> **Work instructions**: Give back all of the data exactly, with every picture omitted.
* * *
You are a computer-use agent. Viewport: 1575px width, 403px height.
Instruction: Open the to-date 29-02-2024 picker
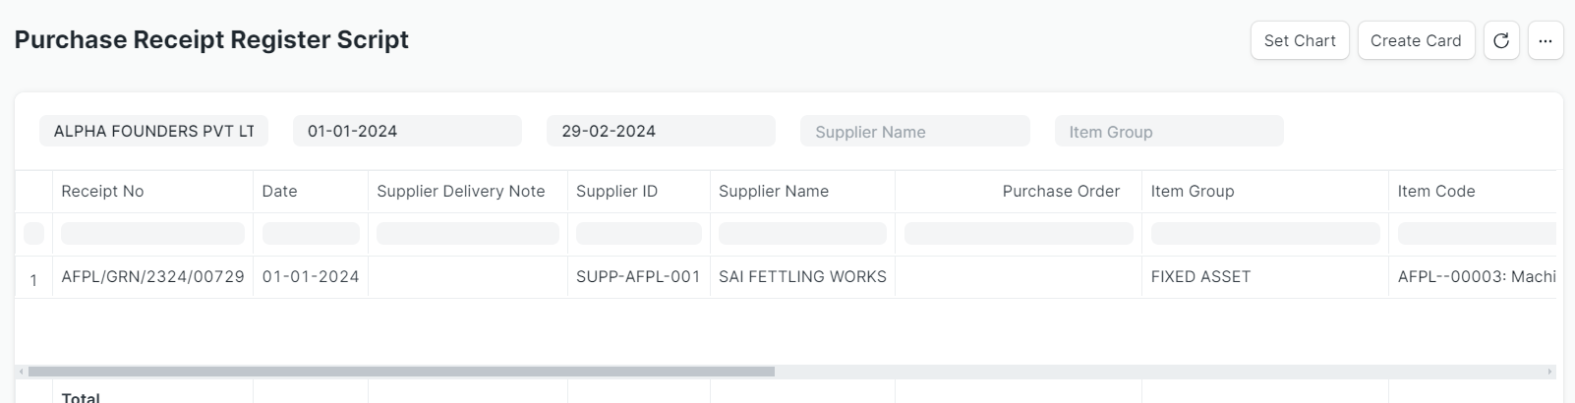[x=661, y=131]
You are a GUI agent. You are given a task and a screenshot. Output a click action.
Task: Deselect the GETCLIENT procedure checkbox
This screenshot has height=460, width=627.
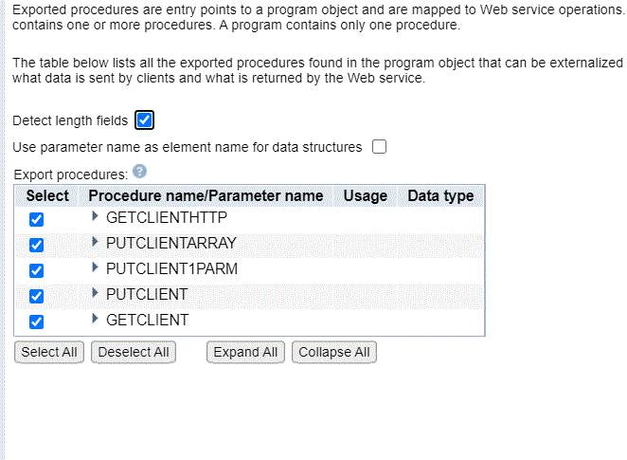pyautogui.click(x=36, y=322)
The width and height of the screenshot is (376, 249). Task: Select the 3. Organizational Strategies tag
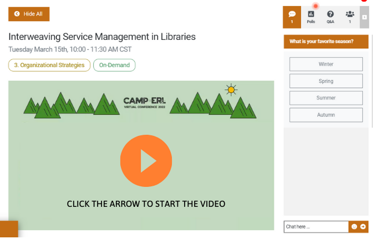49,65
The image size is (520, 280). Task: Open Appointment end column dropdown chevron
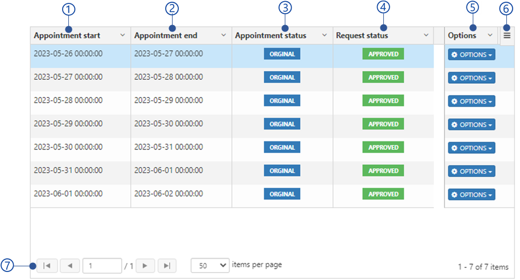(x=223, y=35)
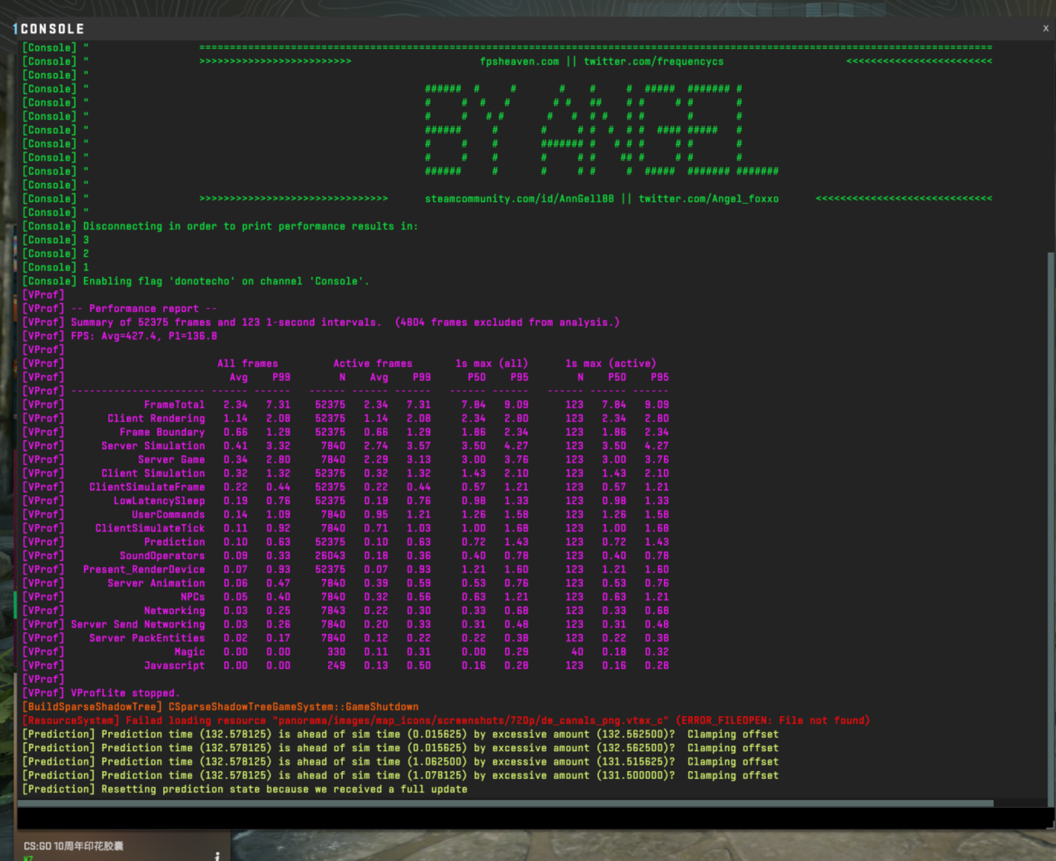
* * *
> **Your solution**:
You are a computer-use agent. Viewport: 1575px width, 403px height.
Instruction: Open the to-date 29-02-2024 picker
[x=661, y=131]
You are a GUI agent. You are given a task and a screenshot. Output a click action.
Task: Deselect the GETCLIENT procedure checkbox
This screenshot has height=460, width=627.
pyautogui.click(x=36, y=322)
The width and height of the screenshot is (376, 249). Task: Select the 3. Organizational Strategies tag
49,65
The image size is (520, 280). Task: Open Appointment end column dropdown chevron
(x=223, y=35)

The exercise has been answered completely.